## What to work on
Every line below from the one containing "Select 安全组配置 from the context menu" through the one containing "Task: Open the Intelligence tab" must be transcribed exactly. Omit all lines outside that stretch.

---------- Input data ----------

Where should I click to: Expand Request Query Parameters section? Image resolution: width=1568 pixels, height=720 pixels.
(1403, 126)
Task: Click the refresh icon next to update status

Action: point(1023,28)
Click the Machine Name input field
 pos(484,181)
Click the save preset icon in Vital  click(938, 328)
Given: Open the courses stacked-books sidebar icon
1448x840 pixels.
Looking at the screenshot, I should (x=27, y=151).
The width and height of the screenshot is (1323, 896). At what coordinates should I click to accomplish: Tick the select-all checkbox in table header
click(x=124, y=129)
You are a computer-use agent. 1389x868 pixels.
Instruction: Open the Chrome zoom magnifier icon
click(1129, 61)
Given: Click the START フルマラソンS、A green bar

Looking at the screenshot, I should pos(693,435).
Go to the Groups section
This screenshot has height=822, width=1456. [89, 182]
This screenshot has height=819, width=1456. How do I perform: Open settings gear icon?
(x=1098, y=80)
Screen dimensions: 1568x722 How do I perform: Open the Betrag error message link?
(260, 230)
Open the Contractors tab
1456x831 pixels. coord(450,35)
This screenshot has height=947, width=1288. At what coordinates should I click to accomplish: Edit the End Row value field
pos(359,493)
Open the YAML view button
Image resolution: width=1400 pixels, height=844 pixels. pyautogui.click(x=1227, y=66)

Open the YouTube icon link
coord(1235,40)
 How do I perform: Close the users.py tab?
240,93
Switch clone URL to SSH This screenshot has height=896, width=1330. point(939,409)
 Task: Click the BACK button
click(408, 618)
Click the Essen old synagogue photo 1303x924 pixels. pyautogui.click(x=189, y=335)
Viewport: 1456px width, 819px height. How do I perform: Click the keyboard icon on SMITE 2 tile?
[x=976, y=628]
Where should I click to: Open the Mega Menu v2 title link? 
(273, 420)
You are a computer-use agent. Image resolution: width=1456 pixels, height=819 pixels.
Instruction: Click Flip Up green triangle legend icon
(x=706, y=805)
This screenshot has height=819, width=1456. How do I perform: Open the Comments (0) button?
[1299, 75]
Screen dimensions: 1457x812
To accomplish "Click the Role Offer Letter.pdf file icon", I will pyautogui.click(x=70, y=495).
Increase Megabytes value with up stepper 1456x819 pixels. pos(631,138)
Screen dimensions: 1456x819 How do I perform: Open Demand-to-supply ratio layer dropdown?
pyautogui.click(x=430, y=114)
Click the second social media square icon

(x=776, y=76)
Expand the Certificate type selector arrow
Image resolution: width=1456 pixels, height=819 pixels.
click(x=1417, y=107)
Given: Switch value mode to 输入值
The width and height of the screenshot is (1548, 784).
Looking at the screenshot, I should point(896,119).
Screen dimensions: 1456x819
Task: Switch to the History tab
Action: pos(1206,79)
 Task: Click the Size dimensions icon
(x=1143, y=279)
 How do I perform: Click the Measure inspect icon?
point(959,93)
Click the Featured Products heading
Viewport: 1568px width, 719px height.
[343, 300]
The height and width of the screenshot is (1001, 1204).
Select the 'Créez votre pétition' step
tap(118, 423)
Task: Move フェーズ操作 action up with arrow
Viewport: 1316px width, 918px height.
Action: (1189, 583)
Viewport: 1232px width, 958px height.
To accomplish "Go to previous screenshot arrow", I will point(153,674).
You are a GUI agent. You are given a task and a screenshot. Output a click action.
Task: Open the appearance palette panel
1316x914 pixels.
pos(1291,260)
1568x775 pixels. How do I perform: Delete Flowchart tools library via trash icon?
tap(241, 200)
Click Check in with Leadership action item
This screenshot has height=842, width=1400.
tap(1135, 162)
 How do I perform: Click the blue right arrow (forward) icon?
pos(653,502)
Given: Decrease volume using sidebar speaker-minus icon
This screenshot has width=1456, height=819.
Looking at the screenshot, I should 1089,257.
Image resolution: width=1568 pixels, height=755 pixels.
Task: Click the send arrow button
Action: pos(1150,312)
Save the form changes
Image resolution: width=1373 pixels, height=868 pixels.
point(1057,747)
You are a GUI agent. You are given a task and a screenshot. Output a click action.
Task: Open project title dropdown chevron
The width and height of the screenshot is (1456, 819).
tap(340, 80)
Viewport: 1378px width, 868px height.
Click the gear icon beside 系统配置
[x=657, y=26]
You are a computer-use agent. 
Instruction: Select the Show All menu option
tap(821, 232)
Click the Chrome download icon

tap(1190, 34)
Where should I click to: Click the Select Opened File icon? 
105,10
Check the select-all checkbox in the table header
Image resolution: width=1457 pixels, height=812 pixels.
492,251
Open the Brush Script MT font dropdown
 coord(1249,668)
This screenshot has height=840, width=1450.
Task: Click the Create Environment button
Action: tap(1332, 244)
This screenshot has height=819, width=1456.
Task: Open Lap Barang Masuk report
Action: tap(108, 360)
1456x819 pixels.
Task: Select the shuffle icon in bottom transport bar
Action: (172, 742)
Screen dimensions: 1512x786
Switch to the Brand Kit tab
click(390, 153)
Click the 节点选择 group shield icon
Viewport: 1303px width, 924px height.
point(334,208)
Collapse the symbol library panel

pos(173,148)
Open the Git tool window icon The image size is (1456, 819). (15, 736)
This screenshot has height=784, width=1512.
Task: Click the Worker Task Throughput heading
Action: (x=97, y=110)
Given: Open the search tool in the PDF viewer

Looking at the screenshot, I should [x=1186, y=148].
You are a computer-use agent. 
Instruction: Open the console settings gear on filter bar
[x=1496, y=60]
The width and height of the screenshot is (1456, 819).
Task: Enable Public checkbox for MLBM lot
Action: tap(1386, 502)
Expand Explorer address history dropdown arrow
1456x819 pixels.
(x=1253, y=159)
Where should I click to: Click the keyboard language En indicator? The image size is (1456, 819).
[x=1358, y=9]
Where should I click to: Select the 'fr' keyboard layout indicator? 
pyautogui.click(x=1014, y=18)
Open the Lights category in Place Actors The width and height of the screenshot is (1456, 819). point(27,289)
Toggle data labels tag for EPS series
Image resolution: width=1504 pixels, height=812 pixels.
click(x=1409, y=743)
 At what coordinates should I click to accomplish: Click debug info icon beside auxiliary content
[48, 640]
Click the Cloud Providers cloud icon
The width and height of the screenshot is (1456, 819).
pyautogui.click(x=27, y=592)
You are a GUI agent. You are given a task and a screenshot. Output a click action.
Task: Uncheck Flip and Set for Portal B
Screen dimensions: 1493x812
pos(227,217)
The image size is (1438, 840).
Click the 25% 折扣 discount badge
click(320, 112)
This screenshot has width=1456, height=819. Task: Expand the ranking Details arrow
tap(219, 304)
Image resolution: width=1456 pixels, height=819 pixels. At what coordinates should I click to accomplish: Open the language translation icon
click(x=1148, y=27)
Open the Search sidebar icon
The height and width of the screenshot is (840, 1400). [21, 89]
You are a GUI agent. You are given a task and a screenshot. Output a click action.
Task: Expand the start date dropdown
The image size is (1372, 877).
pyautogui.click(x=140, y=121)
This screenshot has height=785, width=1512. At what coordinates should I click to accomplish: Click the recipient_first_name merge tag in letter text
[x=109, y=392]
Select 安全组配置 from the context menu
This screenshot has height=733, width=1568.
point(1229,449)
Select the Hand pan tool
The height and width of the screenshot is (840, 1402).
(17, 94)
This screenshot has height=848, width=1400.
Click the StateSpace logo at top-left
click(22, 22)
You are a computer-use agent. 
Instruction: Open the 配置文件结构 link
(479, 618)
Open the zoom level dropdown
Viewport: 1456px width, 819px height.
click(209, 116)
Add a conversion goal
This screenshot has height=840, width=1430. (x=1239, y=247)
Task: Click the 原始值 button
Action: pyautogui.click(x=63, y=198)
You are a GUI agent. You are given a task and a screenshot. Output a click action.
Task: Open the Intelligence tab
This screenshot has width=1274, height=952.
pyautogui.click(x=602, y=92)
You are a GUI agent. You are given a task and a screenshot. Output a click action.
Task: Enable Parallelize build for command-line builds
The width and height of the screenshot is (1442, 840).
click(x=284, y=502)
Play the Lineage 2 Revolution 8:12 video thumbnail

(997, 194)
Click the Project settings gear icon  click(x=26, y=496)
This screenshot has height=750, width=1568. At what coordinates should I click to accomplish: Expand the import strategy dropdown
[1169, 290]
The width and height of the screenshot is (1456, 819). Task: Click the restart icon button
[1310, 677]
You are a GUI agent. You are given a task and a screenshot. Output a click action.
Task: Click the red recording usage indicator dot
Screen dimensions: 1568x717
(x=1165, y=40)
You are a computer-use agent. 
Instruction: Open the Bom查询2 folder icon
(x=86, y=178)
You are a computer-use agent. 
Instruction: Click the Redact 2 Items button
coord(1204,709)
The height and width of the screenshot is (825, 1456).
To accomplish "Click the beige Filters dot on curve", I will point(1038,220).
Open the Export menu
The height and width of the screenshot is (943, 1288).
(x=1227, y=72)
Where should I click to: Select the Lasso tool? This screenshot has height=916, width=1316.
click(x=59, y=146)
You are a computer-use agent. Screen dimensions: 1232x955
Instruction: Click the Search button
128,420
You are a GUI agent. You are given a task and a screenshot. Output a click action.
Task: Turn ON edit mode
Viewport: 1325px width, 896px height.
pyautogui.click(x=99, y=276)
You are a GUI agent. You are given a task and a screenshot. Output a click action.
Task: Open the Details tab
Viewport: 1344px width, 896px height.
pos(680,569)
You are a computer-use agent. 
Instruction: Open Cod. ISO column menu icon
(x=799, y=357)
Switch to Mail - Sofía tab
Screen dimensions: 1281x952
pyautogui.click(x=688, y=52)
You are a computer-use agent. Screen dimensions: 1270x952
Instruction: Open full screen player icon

----------

## Output below
Select 安全组配置 from the context menu
This screenshot has height=733, width=1568.
point(1229,449)
Select the Hand pan tool
The height and width of the screenshot is (840, 1402).
(17, 94)
This screenshot has height=848, width=1400.
Click the StateSpace logo at top-left
click(22, 22)
You are a computer-use agent. 
Instruction: Open the 配置文件结构 link
(479, 618)
Open the zoom level dropdown
Viewport: 1456px width, 819px height.
click(209, 116)
Add a conversion goal
This screenshot has height=840, width=1430. (x=1239, y=247)
Task: Click the 原始值 button
Action: pyautogui.click(x=63, y=198)
You are a GUI agent. You are given a task and a screenshot. Output a click action.
Task: Open the Intelligence tab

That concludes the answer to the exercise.